Item 6. Exhibits and Financial Statements
_________________________________
The following exhibit is made part of this statement:
(a) Exhibits
(F) Opinion of Counsel for Consolidated and Energy Services.
SIGNATURE
Pursuant to the requirements of the Public Utility Holding Company Act
of 1935, the undersigned companies have duly caused this amendment to be signed
on their respective behalf by the undersigned thereunto duly authorized.
CONSOLIDATED NATURAL GAS COMPANY
By L. D. Johnson
Vice Chairman of the Board
and Chief Financial Officer
CNG ENERGY SERVICES CORPORATION
By N. F. Chandler
Its Attorney
Date: June 19, 1995
EXHIBIT (F)
July 19, 1995
Securities and Exchange Commission
450 Fifth Street
Washington, D.C. 20549
Re: Consolidated Natural Gas Company, el al.,
SEC File Number 70-8621
Dear Sirs:
The following opinion is rendered in accordance with the requirements of
Exhibit F to Form U-1 of the Securities and Exchange Commission ("SEC") with
respect to the transactions proposed ("Proposed Transactions") by Consolidated
Natural Gas Company ("Consolidated") and CNG Energy Services Corporation
("Energy Services"), (referred to collectively as the "Companies"), in the
Application-Declaration at SEC File No. 70-8621, as amended ("Application-
Declaration"). In the Application-Declaration authority is requested for
Energy Services to invest an aggregate amount not to exceed the lesser of (i)

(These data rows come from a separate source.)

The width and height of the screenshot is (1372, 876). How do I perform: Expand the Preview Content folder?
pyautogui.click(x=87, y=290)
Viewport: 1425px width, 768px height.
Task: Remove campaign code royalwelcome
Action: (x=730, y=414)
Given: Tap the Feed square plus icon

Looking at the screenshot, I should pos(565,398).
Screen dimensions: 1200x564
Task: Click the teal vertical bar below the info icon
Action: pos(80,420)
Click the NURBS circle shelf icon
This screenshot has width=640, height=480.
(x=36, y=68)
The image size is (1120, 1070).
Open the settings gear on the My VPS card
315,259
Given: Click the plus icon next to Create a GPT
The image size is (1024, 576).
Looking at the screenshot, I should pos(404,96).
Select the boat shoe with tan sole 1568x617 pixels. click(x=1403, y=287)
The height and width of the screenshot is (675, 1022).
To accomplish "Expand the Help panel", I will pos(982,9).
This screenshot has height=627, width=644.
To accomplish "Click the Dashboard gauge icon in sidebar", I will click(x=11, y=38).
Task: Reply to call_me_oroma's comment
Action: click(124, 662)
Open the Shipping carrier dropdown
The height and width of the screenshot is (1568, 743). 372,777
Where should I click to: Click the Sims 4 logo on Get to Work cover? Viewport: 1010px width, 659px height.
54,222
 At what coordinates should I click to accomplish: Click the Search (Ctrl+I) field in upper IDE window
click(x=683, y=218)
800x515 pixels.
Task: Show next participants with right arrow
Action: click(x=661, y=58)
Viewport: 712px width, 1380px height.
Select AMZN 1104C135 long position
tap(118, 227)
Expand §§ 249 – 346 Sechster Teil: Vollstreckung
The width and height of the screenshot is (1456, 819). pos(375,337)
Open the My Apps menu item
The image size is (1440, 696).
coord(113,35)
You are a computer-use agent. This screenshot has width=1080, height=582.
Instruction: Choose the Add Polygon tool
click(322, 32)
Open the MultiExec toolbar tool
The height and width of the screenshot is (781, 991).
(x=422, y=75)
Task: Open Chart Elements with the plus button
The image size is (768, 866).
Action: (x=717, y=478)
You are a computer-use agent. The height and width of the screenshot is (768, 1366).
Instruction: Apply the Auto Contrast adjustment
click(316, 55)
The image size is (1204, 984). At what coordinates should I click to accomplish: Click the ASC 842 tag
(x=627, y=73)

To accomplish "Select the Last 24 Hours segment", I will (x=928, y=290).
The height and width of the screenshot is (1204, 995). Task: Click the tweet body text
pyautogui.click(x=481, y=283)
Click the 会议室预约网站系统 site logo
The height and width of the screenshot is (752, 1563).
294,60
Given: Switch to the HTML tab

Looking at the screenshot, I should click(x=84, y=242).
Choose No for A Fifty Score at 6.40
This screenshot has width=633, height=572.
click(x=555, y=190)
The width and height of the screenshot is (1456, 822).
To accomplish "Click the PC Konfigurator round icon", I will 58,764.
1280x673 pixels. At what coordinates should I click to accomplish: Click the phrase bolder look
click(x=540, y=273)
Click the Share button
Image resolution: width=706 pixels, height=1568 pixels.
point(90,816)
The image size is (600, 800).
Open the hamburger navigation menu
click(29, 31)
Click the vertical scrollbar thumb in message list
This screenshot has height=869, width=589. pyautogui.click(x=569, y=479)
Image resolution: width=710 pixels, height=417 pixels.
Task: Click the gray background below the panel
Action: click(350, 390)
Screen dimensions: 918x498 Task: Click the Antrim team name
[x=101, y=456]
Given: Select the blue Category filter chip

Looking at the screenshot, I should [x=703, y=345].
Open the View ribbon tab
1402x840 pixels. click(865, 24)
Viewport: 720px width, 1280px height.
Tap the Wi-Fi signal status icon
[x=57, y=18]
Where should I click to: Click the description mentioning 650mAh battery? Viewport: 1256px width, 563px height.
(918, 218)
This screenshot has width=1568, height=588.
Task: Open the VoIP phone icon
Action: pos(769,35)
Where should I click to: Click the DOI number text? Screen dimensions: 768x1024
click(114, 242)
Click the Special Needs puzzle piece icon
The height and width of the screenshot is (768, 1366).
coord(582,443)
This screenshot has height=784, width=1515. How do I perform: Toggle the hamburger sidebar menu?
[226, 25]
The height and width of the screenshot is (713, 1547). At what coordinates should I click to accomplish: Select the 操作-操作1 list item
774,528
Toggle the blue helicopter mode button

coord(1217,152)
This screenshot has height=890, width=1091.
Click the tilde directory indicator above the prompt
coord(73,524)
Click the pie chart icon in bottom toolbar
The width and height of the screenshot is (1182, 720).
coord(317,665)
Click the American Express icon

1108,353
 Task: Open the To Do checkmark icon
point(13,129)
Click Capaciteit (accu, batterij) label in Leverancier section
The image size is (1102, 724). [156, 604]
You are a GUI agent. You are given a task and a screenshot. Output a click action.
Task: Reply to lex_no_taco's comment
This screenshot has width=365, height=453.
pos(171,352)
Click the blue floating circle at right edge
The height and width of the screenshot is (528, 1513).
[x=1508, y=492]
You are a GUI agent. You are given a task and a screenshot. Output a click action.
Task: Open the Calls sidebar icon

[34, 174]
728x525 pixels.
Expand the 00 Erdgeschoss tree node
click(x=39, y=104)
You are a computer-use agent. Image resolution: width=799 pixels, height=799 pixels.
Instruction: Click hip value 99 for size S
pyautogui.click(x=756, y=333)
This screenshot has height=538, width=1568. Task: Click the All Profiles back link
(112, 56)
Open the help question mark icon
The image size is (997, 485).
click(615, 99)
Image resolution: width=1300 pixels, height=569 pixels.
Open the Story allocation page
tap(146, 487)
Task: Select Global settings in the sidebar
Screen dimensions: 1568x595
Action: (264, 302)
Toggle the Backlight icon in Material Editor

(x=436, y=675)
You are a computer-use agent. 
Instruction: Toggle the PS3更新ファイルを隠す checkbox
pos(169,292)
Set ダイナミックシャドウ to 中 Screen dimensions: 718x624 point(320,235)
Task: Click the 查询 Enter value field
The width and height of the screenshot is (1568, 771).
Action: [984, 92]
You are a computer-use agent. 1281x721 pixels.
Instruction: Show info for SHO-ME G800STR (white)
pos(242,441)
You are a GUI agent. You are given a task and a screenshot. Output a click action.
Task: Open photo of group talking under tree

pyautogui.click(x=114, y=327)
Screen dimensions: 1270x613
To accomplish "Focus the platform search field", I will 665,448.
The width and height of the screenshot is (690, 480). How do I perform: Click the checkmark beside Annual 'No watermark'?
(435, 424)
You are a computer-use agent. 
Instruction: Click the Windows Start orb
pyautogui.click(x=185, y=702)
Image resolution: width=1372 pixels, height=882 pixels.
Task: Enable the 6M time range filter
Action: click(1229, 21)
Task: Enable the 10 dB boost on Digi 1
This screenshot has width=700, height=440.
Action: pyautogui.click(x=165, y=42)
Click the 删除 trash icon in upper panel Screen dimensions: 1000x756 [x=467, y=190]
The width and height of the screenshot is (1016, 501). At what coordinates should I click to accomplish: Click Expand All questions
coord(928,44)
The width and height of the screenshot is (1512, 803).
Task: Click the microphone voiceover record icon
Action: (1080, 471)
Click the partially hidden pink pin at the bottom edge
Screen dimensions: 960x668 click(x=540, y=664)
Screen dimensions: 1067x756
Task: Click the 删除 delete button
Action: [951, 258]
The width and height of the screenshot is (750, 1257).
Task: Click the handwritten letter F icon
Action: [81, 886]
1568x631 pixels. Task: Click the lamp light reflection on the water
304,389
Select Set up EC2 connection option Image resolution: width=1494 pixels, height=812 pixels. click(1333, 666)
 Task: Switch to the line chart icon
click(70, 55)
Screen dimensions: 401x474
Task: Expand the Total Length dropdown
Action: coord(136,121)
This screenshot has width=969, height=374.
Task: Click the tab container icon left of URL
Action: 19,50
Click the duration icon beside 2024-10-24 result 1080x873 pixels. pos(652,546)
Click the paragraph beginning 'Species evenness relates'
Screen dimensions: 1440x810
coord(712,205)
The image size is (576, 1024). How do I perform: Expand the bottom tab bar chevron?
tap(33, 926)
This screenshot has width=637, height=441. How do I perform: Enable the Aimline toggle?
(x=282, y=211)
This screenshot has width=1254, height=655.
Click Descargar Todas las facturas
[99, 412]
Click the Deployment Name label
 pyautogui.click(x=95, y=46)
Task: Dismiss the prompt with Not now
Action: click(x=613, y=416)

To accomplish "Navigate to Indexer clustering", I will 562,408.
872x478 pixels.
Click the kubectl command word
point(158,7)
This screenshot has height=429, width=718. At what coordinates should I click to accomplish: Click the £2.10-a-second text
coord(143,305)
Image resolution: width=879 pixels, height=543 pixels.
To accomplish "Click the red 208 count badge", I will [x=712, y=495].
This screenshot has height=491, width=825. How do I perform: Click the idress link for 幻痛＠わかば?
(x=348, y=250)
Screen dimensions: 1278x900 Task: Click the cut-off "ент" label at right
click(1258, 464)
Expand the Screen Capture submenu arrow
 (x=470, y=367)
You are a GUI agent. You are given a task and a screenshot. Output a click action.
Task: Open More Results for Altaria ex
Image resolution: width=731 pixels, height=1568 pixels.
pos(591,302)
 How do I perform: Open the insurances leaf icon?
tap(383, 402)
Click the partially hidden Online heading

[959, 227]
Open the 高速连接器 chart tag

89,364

$150 million or (ii) its unused financing authority under the currently
effective Consolidated System financing authority, to acquire without
additional SEC approval, up to 50% voting equity interest in one or more joint
business entities which are established for the sole purpose of engaging in gas
related activities, and/or up to 100% of the limited partnership interests in
one or more partnerships established for the same purpose. The current
Consolidated System financing authority in SEC order dated June 29, 1995,
Release No. 35-26321, File No. 70-8619, authorizes up to $300 million financing
of Energy Services by Consolidated.
Consolidated and Energy Services further seek to be able to make
quarantees of obligations to make equity investments in the joint entities,
which, if made by Consolidated, would be calculated as part of the $750 million
authority to guarantee obligations of Energy Services in SEC order dated
November 16, 1993, Release No. 35-25926, File No. 70-8231.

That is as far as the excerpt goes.